Postgresql – Cannot get the slave – replication server to start

postgresqlreplication

My replication server will not start. I have followed the instructions here:
http://opensourcedbms.com/dbms/setup-replication-with-postgres-9-2-on-centos-6redhat-el6fedora/

As well as several other places including the Postgres Wiki as they all have the same information.

Here is what happens:
I do a full backup of the /9.2/data folder and move it to the replication/slave server, untar it. I can start PostgreSQL as well as pgAdmin and access all data with no problems.

I then move to the instructions on editing the pg_hba.conf and postgresql.conf for the slave server. I attempt to start it, and it fails (error in red [fail]. I cannot find any logs anywhere to give me a hint as to why.

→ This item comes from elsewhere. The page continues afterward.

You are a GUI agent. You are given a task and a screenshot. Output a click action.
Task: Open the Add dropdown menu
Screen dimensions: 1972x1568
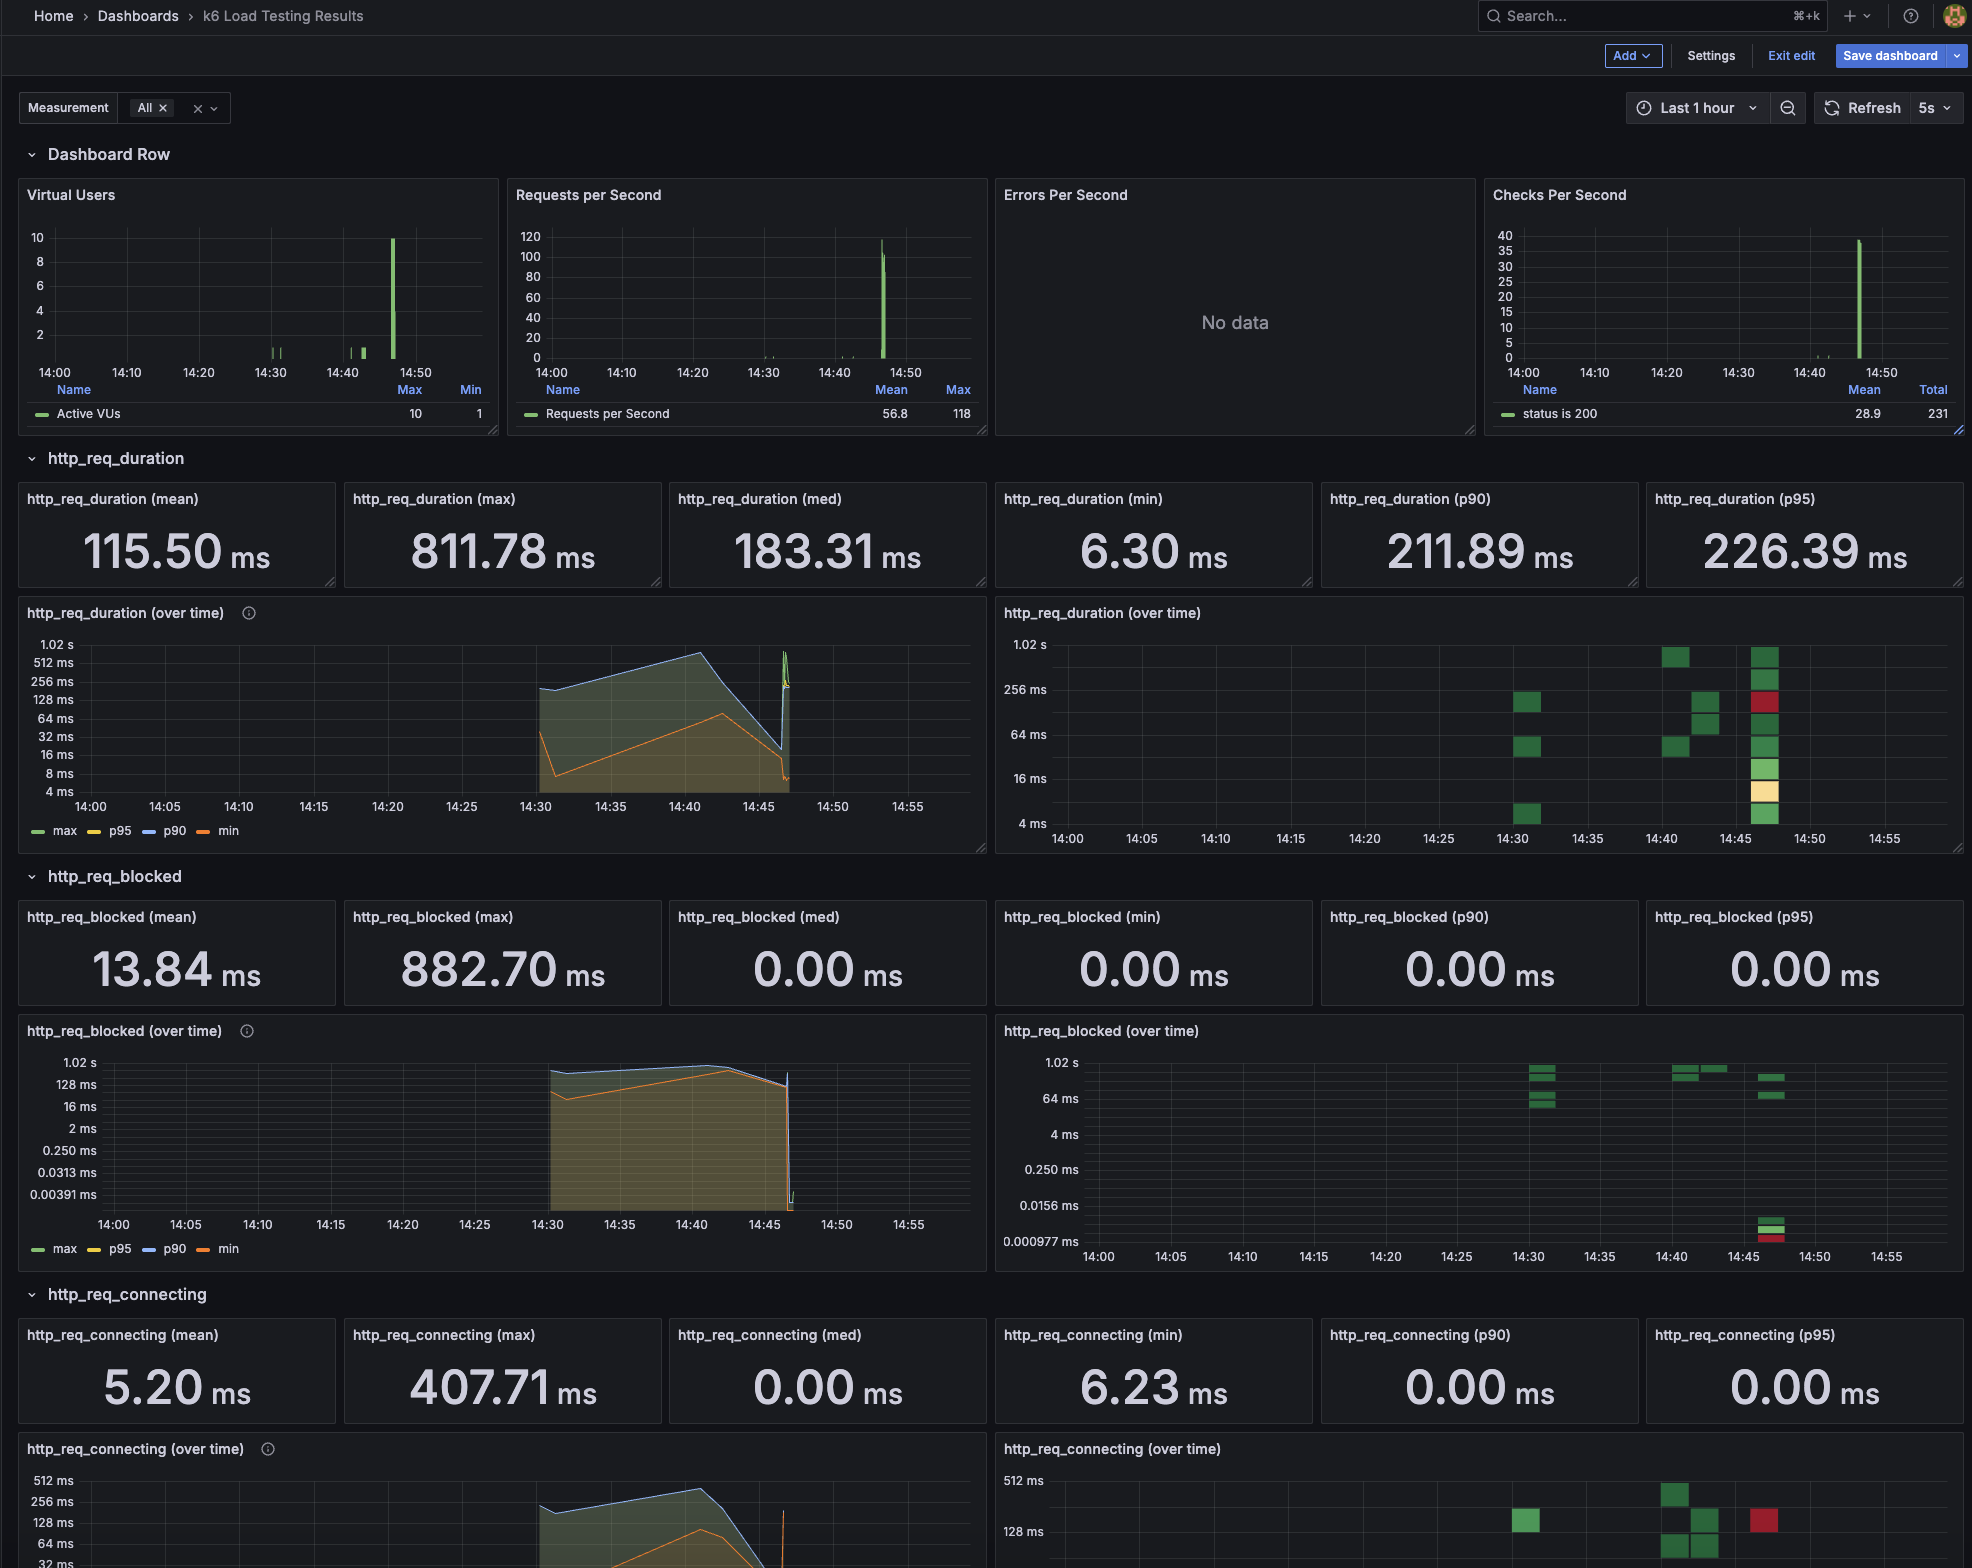(1632, 56)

I even verified there was no postmaster.pid in the data folder.

Also, I cannot find any log files. Do I need to "activate" a log file in the configuration?

So, if anyone wants to take a stab in the dark on my vague description, I'd love to hear any suggestions. I can put my conf files on pastebin if that will help.

Best Answer

Steps to set up the hot standby

First, determine the mount points of the Postgresql data directories and the WAL (Write Ahead Log) directories. For performance, the $PGDATA and pg_xlog directories should be on separate volumes.

In the examples below, they are defined as follows:

  • $PGDATA is the "master" cluster, located at /pgdata/9.3/data, at (for example) 192.168.10.0
  • The "slave" (aka "hot standby") will be (for example) located at /pgdata/9.3/data, at (for example) 192.168.10.1
  • The WAL staging area on the slave will be /pgdata/WAL_Archive. This is where the WAL segments are sent to from the archive_command on the master. Ideally on a separate volume from $PGDATA.

Assumptions:

  1. The master cluster is up and running normally.
  2. There is no slave cluster yet.
  3. You are doing all operations as the "postgres" OS user (not root!)
  4. ssh between both servers is working
  5. You are using at least PostgreSQL 9.2
  6. pg_hba.conf and postgresql.conf are located at $PGDATA/. If not, change the instructions below to match your location.
  7. You are setting up the slave on a separate server.
  8. If the servers are not on the same network (eg. different colocations), use the "-z" flag in the "archive_command" rsync on the master to compress before transferring.
  9. These commands are for Linux, but with some substitution of commands should work on Windows too.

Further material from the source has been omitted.